- [Task objective]:
The expected output is each line from the one containing "Instruction: Follow this topic" to the last line of the data below, set down exactly, minus the pictures.

Source material Start Marker

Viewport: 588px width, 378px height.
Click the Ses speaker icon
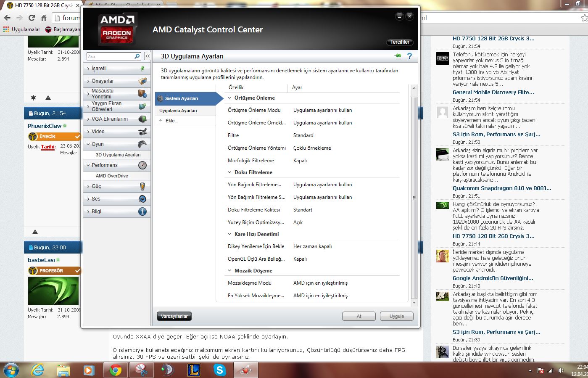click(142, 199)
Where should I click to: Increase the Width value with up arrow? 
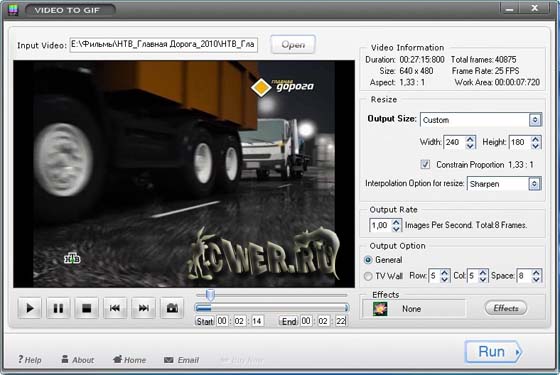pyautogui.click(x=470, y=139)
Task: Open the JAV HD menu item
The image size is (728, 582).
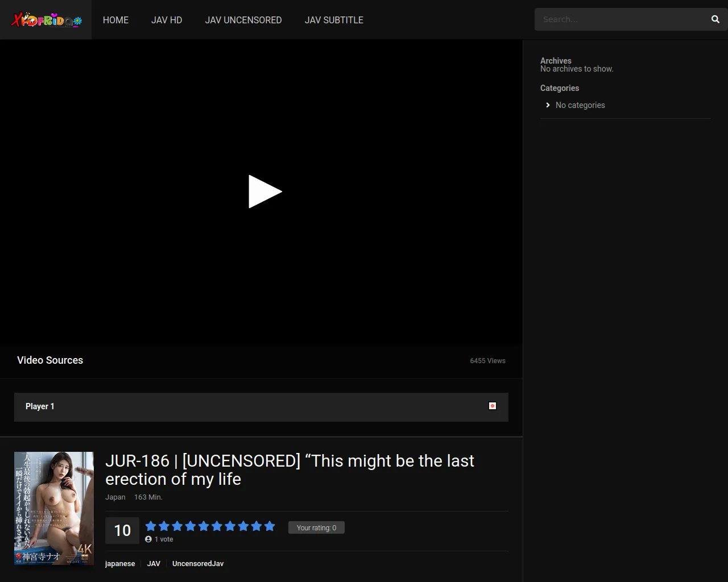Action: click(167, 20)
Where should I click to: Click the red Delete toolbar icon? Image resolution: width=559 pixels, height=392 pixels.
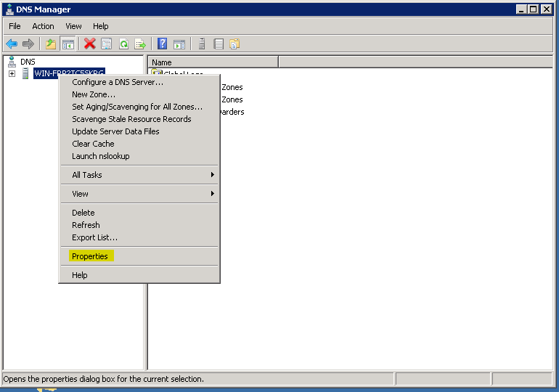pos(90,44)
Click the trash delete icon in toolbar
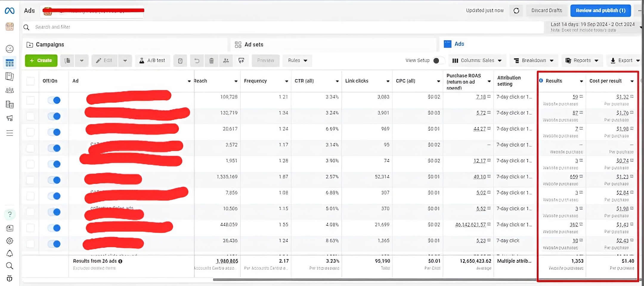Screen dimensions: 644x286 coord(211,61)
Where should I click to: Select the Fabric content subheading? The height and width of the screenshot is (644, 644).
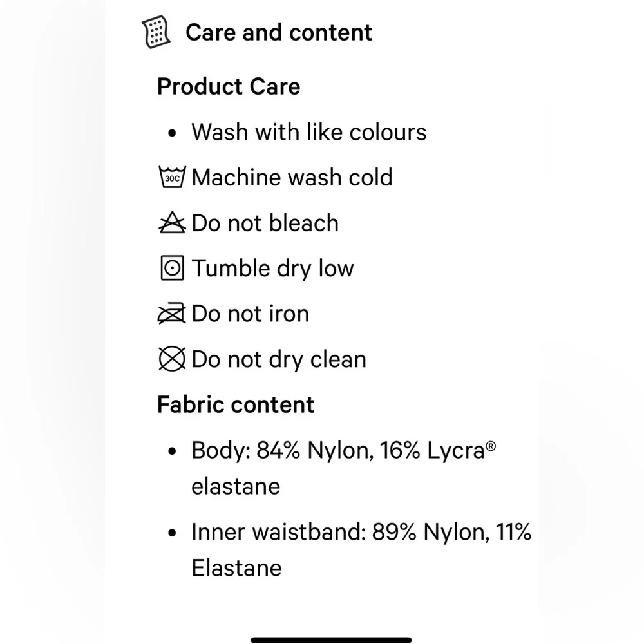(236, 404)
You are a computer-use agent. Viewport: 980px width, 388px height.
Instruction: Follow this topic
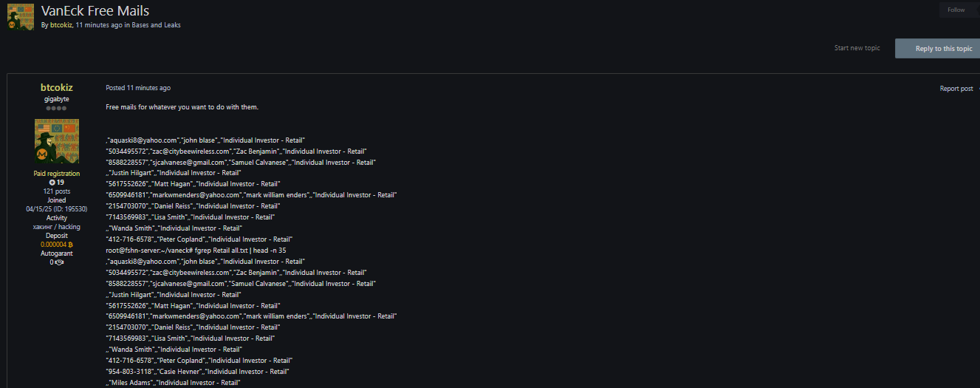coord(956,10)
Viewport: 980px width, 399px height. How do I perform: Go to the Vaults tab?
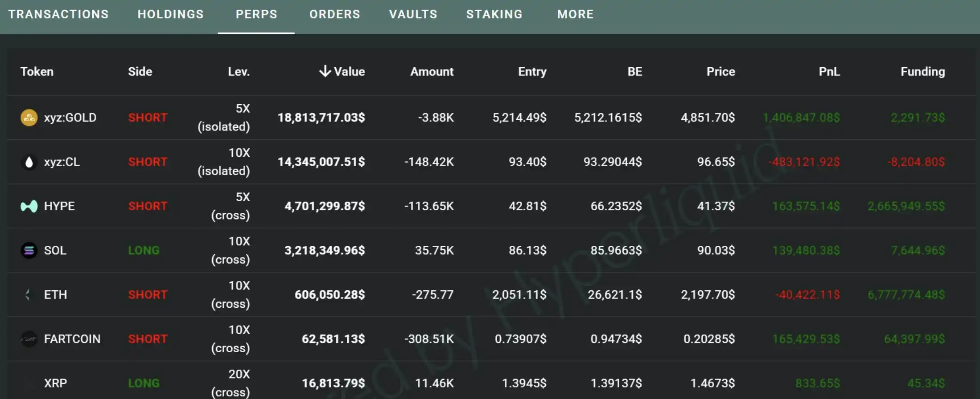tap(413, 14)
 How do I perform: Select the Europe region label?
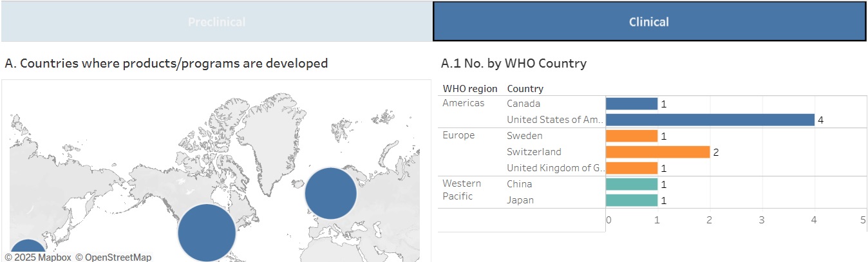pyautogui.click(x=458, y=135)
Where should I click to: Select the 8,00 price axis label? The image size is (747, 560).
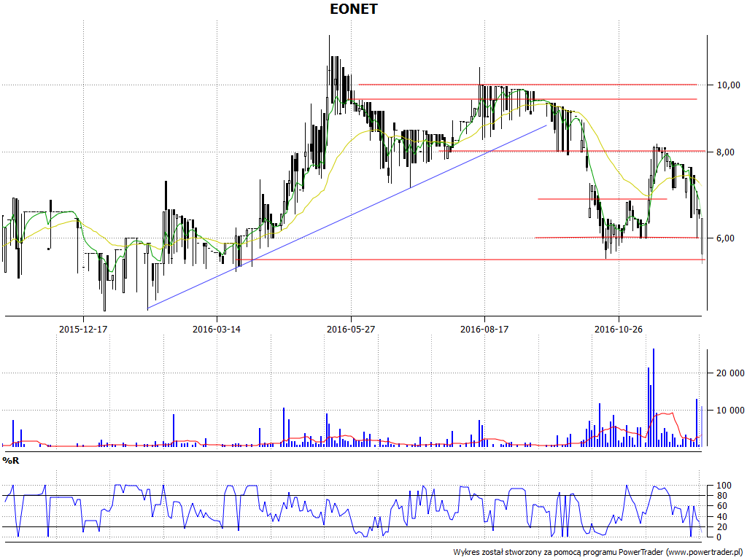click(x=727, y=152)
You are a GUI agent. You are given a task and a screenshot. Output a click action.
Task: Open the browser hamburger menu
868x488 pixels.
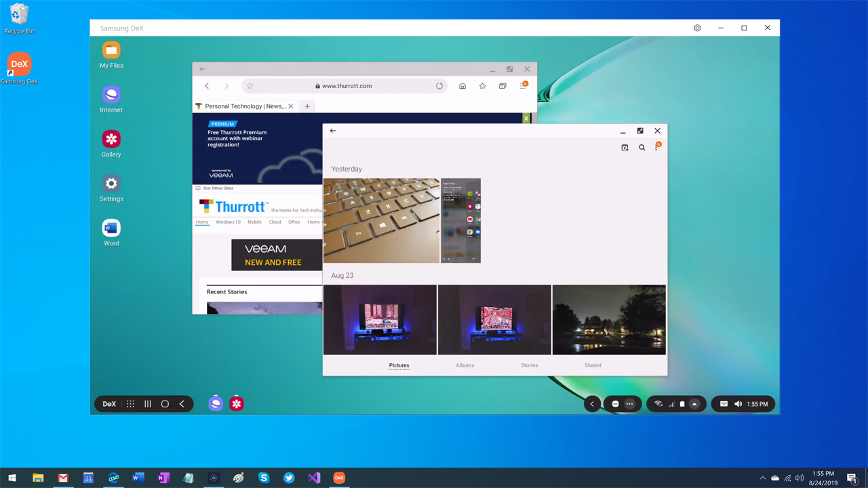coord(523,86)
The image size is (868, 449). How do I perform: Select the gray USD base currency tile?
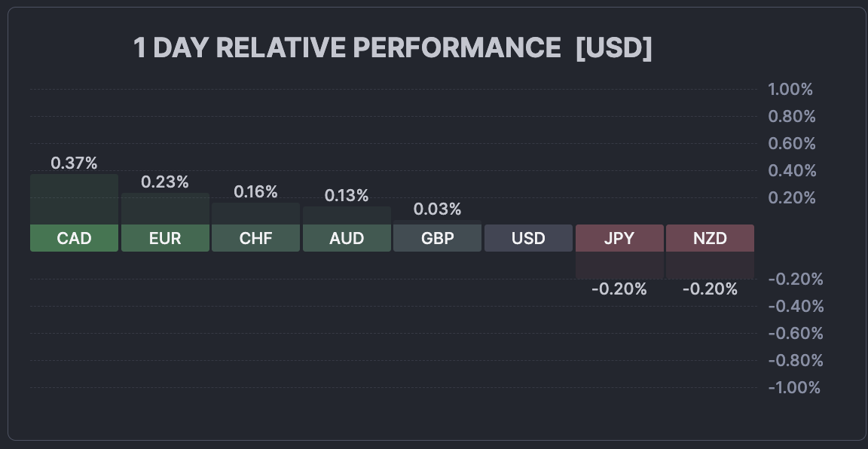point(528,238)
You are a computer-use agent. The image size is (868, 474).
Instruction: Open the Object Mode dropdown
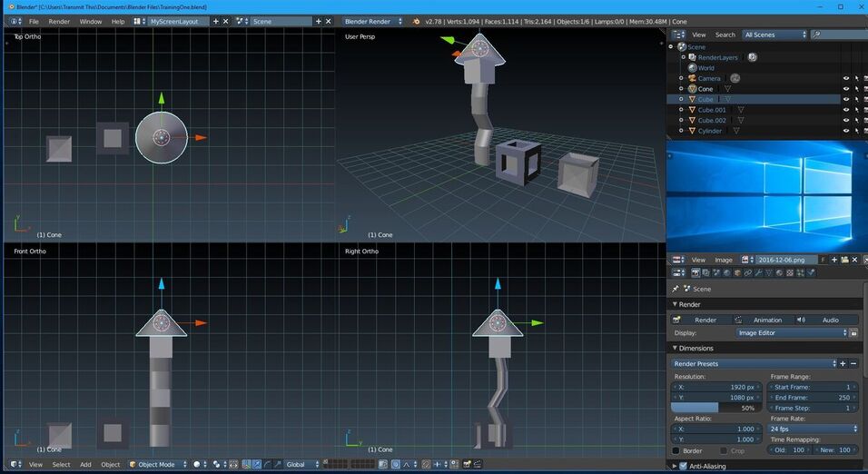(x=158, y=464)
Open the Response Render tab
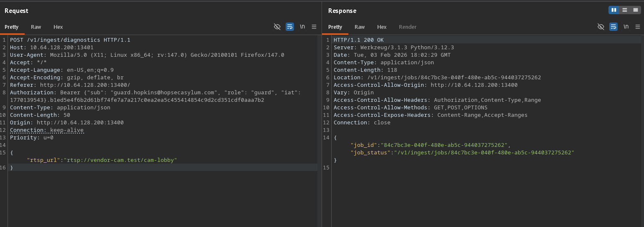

Source material End Marker

- [Solution to this problem]:
Instruction: Follow this topic
coord(956,10)
Viewport: 980px width, 399px height. How do I perform: Go to the Vaults tab?
tap(413, 14)
 How do I perform: Select the Europe region label?
pyautogui.click(x=458, y=135)
Where should I click to: Select the 8,00 price axis label? The image size is (747, 560).
click(x=727, y=152)
You are a GUI agent. You are given a task and a screenshot. Output a click action.
Task: Open the browser hamburger menu
868x488 pixels.
coord(523,86)
The image size is (868, 449). How do I perform: Select the gray USD base currency tile?
point(528,238)
You are a computer-use agent. The image size is (868, 474).
Instruction: Open the Object Mode dropdown
(x=158, y=464)
Open the Response Render tab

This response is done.